Escalona developed around the big fortress erected by King Alfondo VI on a hill overlooking river Alberche, a strategic place located 10 km of the border fixed after the Christian reconquest of the area from the Muslim kingdom of Toledo. Impregnable from the river, the castle controlled the Royal road connecting Toledo to the towns of Old Castile (Ávila, Valladolid, Tordesillas...).
In the aftermath of the battle of Las Navas de Tolosa (1212), the border was moved 100 km southwards. No longer of strategic significance, Escalona was granted by Alfonso X the Wise to his brother, Infante Manuel, who established there his residence.
For the next four centuries, Escalona was among the most powerful domains of Castile. Four of its rulers exerted a strong influence on the Court of Castile and attempted to interfer with the Royal power, if not to exercize themselves.

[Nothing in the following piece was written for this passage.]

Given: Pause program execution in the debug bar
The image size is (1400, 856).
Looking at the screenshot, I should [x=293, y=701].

Infante Juan Manuel (1282-1348), the "prince writer", transformed his birth place into an impregnable stronghold defended by a complex system of towers, fortifications and secrete galleries. In 1327, he declared war to the young king Alfonso XI, aged 16. During the king's minority, the nobles led by the Infante controlled the Court. Among the numerous privileges Juan Manuel obtained from the king was the marriage of his own daughter, aged 9, with Alfonso XI. Upset by the Infante's subsequent claims, the king repudiated his child wife and married the daughter of the king of Portugal. As a retaliation Juan Manual set up an alliance with the Muslim king of Granada; several skurmishes opposed the two armies in Sigüenza, Valladolid and Peñafiel. In early 1328, the king ordered the siege the castle of Escalona in the absence of the Infante. Confident in the defenses of his castles, Juan Manuel did not attempt ot lift the siege but attacked the castle of Huete. In April, the king came to Escalona to personally conduct the siege from his camp located on the other bank of river Alberche. Three months later, the king had to leave to Valladolid, where a conflict has broken out, lifting the siege.

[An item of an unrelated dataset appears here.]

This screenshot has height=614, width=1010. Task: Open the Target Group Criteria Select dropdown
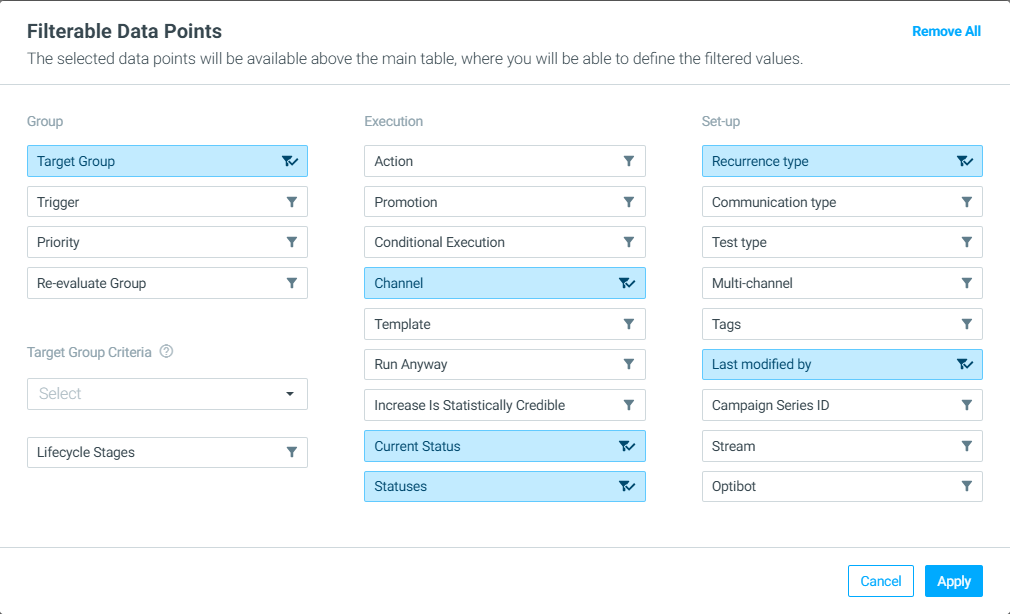coord(167,394)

In 1335, Juan Manuel definitively quit plotting for literature. His most famous work, the collection of tales entitled El Conde de Lucanor (full text) is one of the masterpieces of the medieval Castilian literature. Some of the Infante's weird tales were a source of inspiration for subsequent writers; Calderón de la Barca re-used Tale No. 10 ("What happened to a man who by poverty and lack of other food ate lupins") in "Life Is a Dream", while Andersen re-used Tale No. 32 ("What happened to a king who let pranks make his cloth"), through a German translation, in "The Emperor's New Clothes".

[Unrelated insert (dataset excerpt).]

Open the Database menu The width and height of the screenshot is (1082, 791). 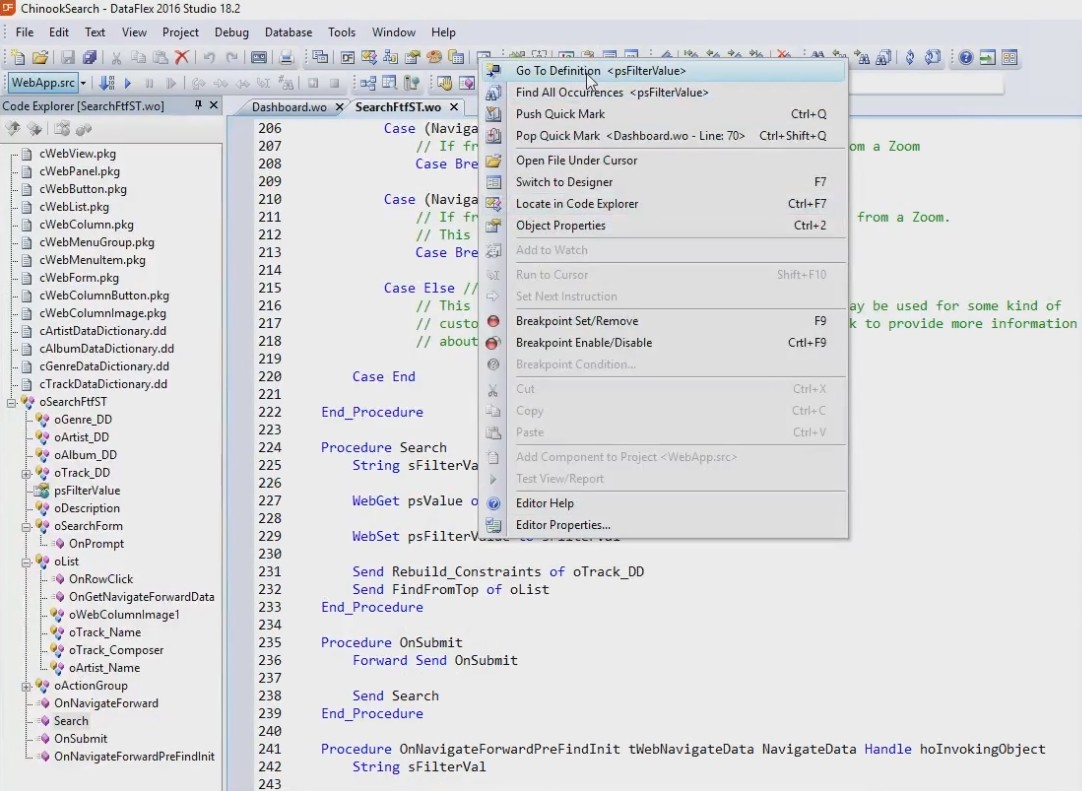coord(288,32)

Álvaro de Luna (1390-1453), the "powerful and excessive seducer", was the nephew of Pedro Martínez de Luna (1328-1423), better known as Antipope Benedcit XIII or Pope Luna. A favorite of King John II, he was appointed Constable of Castile and granted several privileges. Erected lord of Escalona in 1424, Álvaro de Luna maintained Juan Manuel's fortifications but completely rebuilt the inner parts of the castle into a wealthy palace, described in chronicles as "the most princely residence in Spain". Three century laters, travelers deemed the castle "a noted and very munificient building by its size and strength hardly equaled elsewhere in the kingdom". Masters from Brussels and mudéjar craftsmen created a mixed decoration, associating delicate Gothic and refined Oriental elements. The heart of the palace, the "Rich Hall", was built of precious wood and decorated with paintings and ivory inlays. A patio surrounded by stone columns decorated with fganciful capitals was set in the center of the palce. Outside the building, gardens grown with exotic trees and equipped with waterfalls overlooked the river.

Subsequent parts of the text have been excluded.